[INSTRUCTION]:
Print every one of the rows below character for character, leaving nothing out and changing nothing.

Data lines
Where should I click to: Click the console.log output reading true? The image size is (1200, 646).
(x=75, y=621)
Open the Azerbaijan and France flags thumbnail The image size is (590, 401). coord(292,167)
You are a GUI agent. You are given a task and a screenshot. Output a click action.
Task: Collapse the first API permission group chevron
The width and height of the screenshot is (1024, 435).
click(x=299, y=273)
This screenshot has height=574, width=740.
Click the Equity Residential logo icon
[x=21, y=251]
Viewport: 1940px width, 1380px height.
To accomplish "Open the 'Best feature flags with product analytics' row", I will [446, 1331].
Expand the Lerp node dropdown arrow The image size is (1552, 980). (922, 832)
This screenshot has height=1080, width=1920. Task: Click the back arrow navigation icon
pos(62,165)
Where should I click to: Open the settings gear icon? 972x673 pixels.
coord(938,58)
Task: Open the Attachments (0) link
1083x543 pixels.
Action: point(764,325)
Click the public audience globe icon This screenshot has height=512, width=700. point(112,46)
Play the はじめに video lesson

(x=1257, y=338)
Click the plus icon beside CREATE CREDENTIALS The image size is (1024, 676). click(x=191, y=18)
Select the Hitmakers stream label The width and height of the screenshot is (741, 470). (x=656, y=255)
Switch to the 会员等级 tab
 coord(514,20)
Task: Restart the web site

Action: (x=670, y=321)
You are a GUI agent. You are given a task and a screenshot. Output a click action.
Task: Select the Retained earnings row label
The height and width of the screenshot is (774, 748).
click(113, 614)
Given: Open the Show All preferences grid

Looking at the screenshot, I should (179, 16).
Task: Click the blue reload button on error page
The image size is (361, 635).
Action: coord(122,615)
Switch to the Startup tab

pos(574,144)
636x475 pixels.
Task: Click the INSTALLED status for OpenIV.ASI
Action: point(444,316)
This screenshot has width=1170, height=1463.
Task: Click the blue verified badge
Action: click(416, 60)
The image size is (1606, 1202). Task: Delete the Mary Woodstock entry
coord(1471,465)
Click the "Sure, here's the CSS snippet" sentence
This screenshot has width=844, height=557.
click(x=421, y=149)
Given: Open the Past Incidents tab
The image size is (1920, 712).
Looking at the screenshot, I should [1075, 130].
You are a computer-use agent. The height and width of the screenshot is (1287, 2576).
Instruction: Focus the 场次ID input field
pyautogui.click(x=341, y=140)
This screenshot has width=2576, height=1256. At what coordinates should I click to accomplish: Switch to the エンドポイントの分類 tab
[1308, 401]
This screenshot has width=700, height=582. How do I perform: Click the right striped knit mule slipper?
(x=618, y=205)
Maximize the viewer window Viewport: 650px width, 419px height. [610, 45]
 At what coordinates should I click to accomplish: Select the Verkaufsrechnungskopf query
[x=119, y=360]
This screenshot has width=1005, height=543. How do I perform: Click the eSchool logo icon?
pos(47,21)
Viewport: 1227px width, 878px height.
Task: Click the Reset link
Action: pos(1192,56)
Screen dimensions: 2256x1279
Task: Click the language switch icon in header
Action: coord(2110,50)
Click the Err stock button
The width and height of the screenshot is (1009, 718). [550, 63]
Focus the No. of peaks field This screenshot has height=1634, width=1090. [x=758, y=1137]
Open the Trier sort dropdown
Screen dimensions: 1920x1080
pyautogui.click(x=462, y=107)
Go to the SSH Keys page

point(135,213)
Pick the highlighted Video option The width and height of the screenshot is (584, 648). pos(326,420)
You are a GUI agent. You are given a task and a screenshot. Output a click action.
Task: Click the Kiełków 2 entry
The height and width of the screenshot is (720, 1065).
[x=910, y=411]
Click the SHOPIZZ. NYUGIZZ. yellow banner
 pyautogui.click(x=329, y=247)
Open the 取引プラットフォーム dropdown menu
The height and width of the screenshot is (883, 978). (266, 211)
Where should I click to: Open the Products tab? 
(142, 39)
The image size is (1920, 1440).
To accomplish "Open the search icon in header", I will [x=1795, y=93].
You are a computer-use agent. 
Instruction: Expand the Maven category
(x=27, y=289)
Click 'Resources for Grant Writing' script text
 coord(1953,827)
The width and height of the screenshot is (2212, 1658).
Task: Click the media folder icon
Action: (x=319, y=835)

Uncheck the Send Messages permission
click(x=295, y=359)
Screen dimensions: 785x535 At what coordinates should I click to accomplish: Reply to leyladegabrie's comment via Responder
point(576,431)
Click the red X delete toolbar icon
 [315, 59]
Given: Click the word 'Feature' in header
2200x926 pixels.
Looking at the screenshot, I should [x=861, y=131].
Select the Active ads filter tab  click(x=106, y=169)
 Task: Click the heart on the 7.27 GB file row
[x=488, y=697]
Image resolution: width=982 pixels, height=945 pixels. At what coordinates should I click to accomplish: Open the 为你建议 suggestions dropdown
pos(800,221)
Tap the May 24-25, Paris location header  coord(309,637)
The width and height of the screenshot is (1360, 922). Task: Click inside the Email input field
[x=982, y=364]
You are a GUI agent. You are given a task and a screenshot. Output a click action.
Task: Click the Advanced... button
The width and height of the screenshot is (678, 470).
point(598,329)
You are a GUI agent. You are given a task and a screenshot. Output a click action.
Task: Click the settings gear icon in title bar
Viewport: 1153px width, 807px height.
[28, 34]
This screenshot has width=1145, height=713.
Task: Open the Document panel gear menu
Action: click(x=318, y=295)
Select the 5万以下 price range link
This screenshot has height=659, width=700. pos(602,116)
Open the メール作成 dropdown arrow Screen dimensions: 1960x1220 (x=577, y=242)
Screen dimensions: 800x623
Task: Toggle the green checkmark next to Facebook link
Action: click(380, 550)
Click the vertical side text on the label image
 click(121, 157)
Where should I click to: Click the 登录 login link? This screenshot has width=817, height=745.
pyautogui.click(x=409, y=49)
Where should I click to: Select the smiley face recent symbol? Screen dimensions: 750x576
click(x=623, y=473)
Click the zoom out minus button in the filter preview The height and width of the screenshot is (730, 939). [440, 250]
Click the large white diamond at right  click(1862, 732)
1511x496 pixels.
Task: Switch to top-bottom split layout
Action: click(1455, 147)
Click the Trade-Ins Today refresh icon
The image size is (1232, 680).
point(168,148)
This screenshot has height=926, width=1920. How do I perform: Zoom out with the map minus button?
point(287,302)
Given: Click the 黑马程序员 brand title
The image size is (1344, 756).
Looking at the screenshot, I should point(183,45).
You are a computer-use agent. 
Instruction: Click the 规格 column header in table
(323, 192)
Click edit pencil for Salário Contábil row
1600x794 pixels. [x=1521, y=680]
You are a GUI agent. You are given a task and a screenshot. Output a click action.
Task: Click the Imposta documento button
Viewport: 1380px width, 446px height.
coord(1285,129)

[ANSWER TO THE EXERCISE]:
Where should I click to: Click the console.log output reading true? The image size is (1200, 646).
(x=75, y=621)
Open the Azerbaijan and France flags thumbnail The image size is (590, 401). coord(292,167)
You are a GUI agent. You are given a task and a screenshot. Output a click action.
Task: Collapse the first API permission group chevron
The width and height of the screenshot is (1024, 435).
click(x=299, y=273)
This screenshot has height=574, width=740.
Click the Equity Residential logo icon
[x=21, y=251]
Viewport: 1940px width, 1380px height.
To accomplish "Open the 'Best feature flags with product analytics' row", I will [446, 1331].
Expand the Lerp node dropdown arrow The image size is (1552, 980). (922, 832)
This screenshot has height=1080, width=1920. Task: Click the back arrow navigation icon
pos(62,165)
Where should I click to: Open the settings gear icon? 972x673 pixels.
coord(938,58)
Task: Open the Attachments (0) link
1083x543 pixels.
Action: point(764,325)
Click the public audience globe icon This screenshot has height=512, width=700. point(112,46)
Play the はじめに video lesson

(x=1257, y=338)
Click the plus icon beside CREATE CREDENTIALS The image size is (1024, 676). click(x=191, y=18)
Select the Hitmakers stream label The width and height of the screenshot is (741, 470). (x=656, y=255)
Switch to the 会员等级 tab
 coord(514,20)
Task: Restart the web site

Action: (x=670, y=321)
You are a GUI agent. You are given a task and a screenshot. Output a click action.
Task: Select the Retained earnings row label
The height and width of the screenshot is (774, 748).
click(113, 614)
Given: Open the Show All preferences grid

Looking at the screenshot, I should (179, 16).
Task: Click the blue reload button on error page
The image size is (361, 635).
Action: coord(122,615)
Switch to the Startup tab

pos(574,144)
636x475 pixels.
Task: Click the INSTALLED status for OpenIV.ASI
Action: point(444,316)
This screenshot has width=1170, height=1463.
Task: Click the blue verified badge
Action: click(416, 60)
The image size is (1606, 1202). Task: Delete the Mary Woodstock entry
coord(1471,465)
Click the "Sure, here's the CSS snippet" sentence
This screenshot has width=844, height=557.
click(x=421, y=149)
Given: Open the Past Incidents tab
The image size is (1920, 712).
Looking at the screenshot, I should [1075, 130].
You are a computer-use agent. The height and width of the screenshot is (1287, 2576).
Instruction: Focus the 场次ID input field
pyautogui.click(x=341, y=140)
This screenshot has width=2576, height=1256. At what coordinates should I click to accomplish: Switch to the エンドポイントの分類 tab
[1308, 401]
This screenshot has width=700, height=582. How do I perform: Click the right striped knit mule slipper?
(x=618, y=205)
Maximize the viewer window Viewport: 650px width, 419px height. [610, 45]
 At what coordinates should I click to accomplish: Select the Verkaufsrechnungskopf query
[x=119, y=360]
This screenshot has width=1005, height=543. How do I perform: Click the eSchool logo icon?
pos(47,21)
Viewport: 1227px width, 878px height.
Task: Click the Reset link
Action: pos(1192,56)
Screen dimensions: 2256x1279
Task: Click the language switch icon in header
Action: coord(2110,50)
Click the Err stock button
The width and height of the screenshot is (1009, 718). [550, 63]
Focus the No. of peaks field This screenshot has height=1634, width=1090. [x=758, y=1137]
Open the Trier sort dropdown
Screen dimensions: 1920x1080
pyautogui.click(x=462, y=107)
Go to the SSH Keys page

point(135,213)
Pick the highlighted Video option The width and height of the screenshot is (584, 648). pos(326,420)
You are a GUI agent. You are given a task and a screenshot. Output a click action.
Task: Click the Kiełków 2 entry
The height and width of the screenshot is (720, 1065).
[x=910, y=411]
Click the SHOPIZZ. NYUGIZZ. yellow banner
 pyautogui.click(x=329, y=247)
Open the 取引プラットフォーム dropdown menu
The height and width of the screenshot is (883, 978). (266, 211)
Where should I click to: Open the Products tab? 
(142, 39)
The image size is (1920, 1440).
To accomplish "Open the search icon in header", I will [x=1795, y=93].
You are a computer-use agent. 
Instruction: Expand the Maven category
(x=27, y=289)
Click 'Resources for Grant Writing' script text
 coord(1953,827)
The width and height of the screenshot is (2212, 1658).
Task: Click the media folder icon
Action: (x=319, y=835)

Uncheck the Send Messages permission
click(x=295, y=359)
Screen dimensions: 785x535 At what coordinates should I click to accomplish: Reply to leyladegabrie's comment via Responder
point(576,431)
Click the red X delete toolbar icon
 [315, 59]
Given: Click the word 'Feature' in header
2200x926 pixels.
Looking at the screenshot, I should [x=861, y=131].
Select the Active ads filter tab  click(x=106, y=169)
 Task: Click the heart on the 7.27 GB file row
[x=488, y=697]
Image resolution: width=982 pixels, height=945 pixels. At what coordinates should I click to accomplish: Open the 为你建议 suggestions dropdown
pos(800,221)
Tap the May 24-25, Paris location header  coord(309,637)
The width and height of the screenshot is (1360, 922). Task: Click inside the Email input field
[x=982, y=364]
You are a GUI agent. You are given a task and a screenshot. Output a click action.
Task: Click the Advanced... button
The width and height of the screenshot is (678, 470).
point(598,329)
You are a GUI agent. You are given a task and a screenshot. Output a click action.
Task: Click the settings gear icon in title bar
Viewport: 1153px width, 807px height.
[28, 34]
This screenshot has width=1145, height=713.
Task: Open the Document panel gear menu
Action: click(x=318, y=295)
Select the 5万以下 price range link
This screenshot has height=659, width=700. pos(602,116)
Open the メール作成 dropdown arrow Screen dimensions: 1960x1220 (x=577, y=242)
Screen dimensions: 800x623
Task: Toggle the green checkmark next to Facebook link
Action: click(380, 550)
Click the vertical side text on the label image
 click(121, 157)
Where should I click to: Click the 登录 login link? This screenshot has width=817, height=745.
pyautogui.click(x=409, y=49)
Where should I click to: Select the smiley face recent symbol? Screen dimensions: 750x576
click(x=623, y=473)
Click the zoom out minus button in the filter preview The height and width of the screenshot is (730, 939). [440, 250]
Click the large white diamond at right  click(1862, 732)
1511x496 pixels.
Task: Switch to top-bottom split layout
Action: click(1455, 147)
Click the Trade-Ins Today refresh icon
The image size is (1232, 680).
point(168,148)
This screenshot has height=926, width=1920. How do I perform: Zoom out with the map minus button?
point(287,302)
Given: Click the 黑马程序员 brand title
The image size is (1344, 756).
Looking at the screenshot, I should point(183,45).
You are a computer-use agent. 
Instruction: Click the 规格 column header in table
(323, 192)
Click edit pencil for Salário Contábil row
1600x794 pixels. [x=1521, y=680]
You are a GUI agent. You are given a task and a screenshot. Output a click action.
Task: Click the Imposta documento button
Viewport: 1380px width, 446px height.
coord(1285,129)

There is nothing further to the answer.